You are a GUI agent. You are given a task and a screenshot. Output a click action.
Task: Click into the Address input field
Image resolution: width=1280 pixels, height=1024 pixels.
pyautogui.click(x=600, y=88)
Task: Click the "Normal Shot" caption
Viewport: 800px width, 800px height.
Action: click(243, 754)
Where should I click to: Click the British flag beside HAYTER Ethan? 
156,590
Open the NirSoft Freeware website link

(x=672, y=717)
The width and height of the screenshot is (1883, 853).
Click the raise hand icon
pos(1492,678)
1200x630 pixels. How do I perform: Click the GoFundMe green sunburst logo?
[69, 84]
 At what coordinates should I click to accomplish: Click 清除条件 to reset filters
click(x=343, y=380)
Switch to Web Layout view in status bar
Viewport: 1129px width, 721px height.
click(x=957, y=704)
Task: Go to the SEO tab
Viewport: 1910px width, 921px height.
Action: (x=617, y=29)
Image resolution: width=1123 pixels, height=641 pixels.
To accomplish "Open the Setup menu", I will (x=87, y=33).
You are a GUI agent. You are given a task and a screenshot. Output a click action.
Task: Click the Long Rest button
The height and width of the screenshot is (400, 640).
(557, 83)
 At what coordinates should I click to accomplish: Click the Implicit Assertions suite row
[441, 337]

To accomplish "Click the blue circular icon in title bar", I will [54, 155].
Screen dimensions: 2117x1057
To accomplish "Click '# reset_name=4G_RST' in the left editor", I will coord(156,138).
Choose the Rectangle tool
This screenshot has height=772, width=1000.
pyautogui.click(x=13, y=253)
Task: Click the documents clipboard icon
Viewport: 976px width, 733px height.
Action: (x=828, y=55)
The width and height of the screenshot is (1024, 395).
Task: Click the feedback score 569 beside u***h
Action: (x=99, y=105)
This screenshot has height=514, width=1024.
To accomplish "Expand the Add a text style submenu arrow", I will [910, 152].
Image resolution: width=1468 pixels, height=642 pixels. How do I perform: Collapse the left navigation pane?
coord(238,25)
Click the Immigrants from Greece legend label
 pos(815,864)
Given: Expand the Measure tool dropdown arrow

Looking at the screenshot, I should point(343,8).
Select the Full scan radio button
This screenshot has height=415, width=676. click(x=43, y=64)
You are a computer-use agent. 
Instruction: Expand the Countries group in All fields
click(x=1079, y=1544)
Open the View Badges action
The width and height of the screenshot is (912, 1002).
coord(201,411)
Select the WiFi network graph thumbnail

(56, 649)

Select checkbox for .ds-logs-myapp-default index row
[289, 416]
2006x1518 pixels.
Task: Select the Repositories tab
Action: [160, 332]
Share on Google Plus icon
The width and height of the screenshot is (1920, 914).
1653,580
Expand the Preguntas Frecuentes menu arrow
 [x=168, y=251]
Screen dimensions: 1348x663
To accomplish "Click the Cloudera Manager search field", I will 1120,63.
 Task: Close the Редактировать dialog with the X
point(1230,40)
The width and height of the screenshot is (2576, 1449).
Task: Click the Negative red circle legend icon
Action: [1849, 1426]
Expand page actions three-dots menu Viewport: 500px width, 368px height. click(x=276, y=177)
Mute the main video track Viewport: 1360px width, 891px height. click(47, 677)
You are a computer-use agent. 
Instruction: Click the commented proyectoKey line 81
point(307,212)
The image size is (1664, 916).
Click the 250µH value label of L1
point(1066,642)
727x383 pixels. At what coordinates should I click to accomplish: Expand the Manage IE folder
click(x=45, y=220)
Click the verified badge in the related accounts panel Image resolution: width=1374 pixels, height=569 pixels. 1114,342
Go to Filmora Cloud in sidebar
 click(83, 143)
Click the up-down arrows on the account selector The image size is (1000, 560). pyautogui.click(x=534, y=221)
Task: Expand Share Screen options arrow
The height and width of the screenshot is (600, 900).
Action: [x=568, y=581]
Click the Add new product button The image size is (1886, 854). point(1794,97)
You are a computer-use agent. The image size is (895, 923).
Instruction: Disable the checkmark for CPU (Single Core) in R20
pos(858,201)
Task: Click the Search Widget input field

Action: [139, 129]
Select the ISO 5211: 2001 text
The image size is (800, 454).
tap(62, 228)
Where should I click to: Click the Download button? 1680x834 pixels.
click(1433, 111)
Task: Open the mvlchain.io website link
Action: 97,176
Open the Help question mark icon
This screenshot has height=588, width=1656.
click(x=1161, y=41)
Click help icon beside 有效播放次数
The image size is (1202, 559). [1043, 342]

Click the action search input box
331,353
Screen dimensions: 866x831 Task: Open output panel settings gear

■ About this exercise
When you answer, repeat each entry exactly as it appears above.

■ Answer area
You are a GUI agent. You are given a task and a screenshot. Output a click action.
Task: Click into the Address input field
Image resolution: width=1280 pixels, height=1024 pixels.
pyautogui.click(x=600, y=88)
Task: Click the "Normal Shot" caption
Viewport: 800px width, 800px height.
Action: click(243, 754)
Where should I click to: Click the British flag beside HAYTER Ethan? 
156,590
Open the NirSoft Freeware website link

(x=672, y=717)
The width and height of the screenshot is (1883, 853).
Click the raise hand icon
pos(1492,678)
1200x630 pixels. How do I perform: Click the GoFundMe green sunburst logo?
[69, 84]
 At what coordinates should I click to accomplish: Click 清除条件 to reset filters
click(x=343, y=380)
Switch to Web Layout view in status bar
Viewport: 1129px width, 721px height.
click(x=957, y=704)
Task: Go to the SEO tab
Viewport: 1910px width, 921px height.
Action: (x=617, y=29)
Image resolution: width=1123 pixels, height=641 pixels.
To accomplish "Open the Setup menu", I will (x=87, y=33).
You are a GUI agent. You are given a task and a screenshot. Output a click action.
Task: Click the Long Rest button
The height and width of the screenshot is (400, 640).
(557, 83)
 At what coordinates should I click to accomplish: Click the Implicit Assertions suite row
[441, 337]

To accomplish "Click the blue circular icon in title bar", I will [54, 155].
Screen dimensions: 2117x1057
To accomplish "Click '# reset_name=4G_RST' in the left editor", I will coord(156,138).
Choose the Rectangle tool
This screenshot has height=772, width=1000.
pyautogui.click(x=13, y=253)
Task: Click the documents clipboard icon
Viewport: 976px width, 733px height.
Action: (x=828, y=55)
The width and height of the screenshot is (1024, 395).
Task: Click the feedback score 569 beside u***h
Action: (x=99, y=105)
This screenshot has height=514, width=1024.
To accomplish "Expand the Add a text style submenu arrow", I will [910, 152].
Image resolution: width=1468 pixels, height=642 pixels. How do I perform: Collapse the left navigation pane?
coord(238,25)
Click the Immigrants from Greece legend label
 pos(815,864)
Given: Expand the Measure tool dropdown arrow

Looking at the screenshot, I should point(343,8).
Select the Full scan radio button
This screenshot has height=415, width=676. click(x=43, y=64)
You are a computer-use agent. 
Instruction: Expand the Countries group in All fields
click(x=1079, y=1544)
Open the View Badges action
The width and height of the screenshot is (912, 1002).
coord(201,411)
Select the WiFi network graph thumbnail

(56, 649)

Select checkbox for .ds-logs-myapp-default index row
[289, 416]
2006x1518 pixels.
Task: Select the Repositories tab
Action: [160, 332]
Share on Google Plus icon
The width and height of the screenshot is (1920, 914).
1653,580
Expand the Preguntas Frecuentes menu arrow
 [x=168, y=251]
Screen dimensions: 1348x663
To accomplish "Click the Cloudera Manager search field", I will 1120,63.
 Task: Close the Редактировать dialog with the X
point(1230,40)
The width and height of the screenshot is (2576, 1449).
Task: Click the Negative red circle legend icon
Action: [1849, 1426]
Expand page actions three-dots menu Viewport: 500px width, 368px height. click(x=276, y=177)
Mute the main video track Viewport: 1360px width, 891px height. click(47, 677)
You are a computer-use agent. 
Instruction: Click the commented proyectoKey line 81
point(307,212)
The image size is (1664, 916).
Click the 250µH value label of L1
point(1066,642)
727x383 pixels. At what coordinates should I click to accomplish: Expand the Manage IE folder
click(x=45, y=220)
Click the verified badge in the related accounts panel Image resolution: width=1374 pixels, height=569 pixels. 1114,342
Go to Filmora Cloud in sidebar
 click(83, 143)
Click the up-down arrows on the account selector The image size is (1000, 560). pyautogui.click(x=534, y=221)
Task: Expand Share Screen options arrow
The height and width of the screenshot is (600, 900).
Action: [x=568, y=581]
Click the Add new product button The image size is (1886, 854). point(1794,97)
You are a computer-use agent. The image size is (895, 923).
Instruction: Disable the checkmark for CPU (Single Core) in R20
pos(858,201)
Task: Click the Search Widget input field

Action: [139, 129]
Select the ISO 5211: 2001 text
The image size is (800, 454).
tap(62, 228)
Where should I click to: Click the Download button? 1680x834 pixels.
click(1433, 111)
Task: Open the mvlchain.io website link
Action: 97,176
Open the Help question mark icon
This screenshot has height=588, width=1656.
click(x=1161, y=41)
Click help icon beside 有效播放次数
The image size is (1202, 559). [1043, 342]

Click the action search input box
331,353
Screen dimensions: 866x831 Task: Open output panel settings gear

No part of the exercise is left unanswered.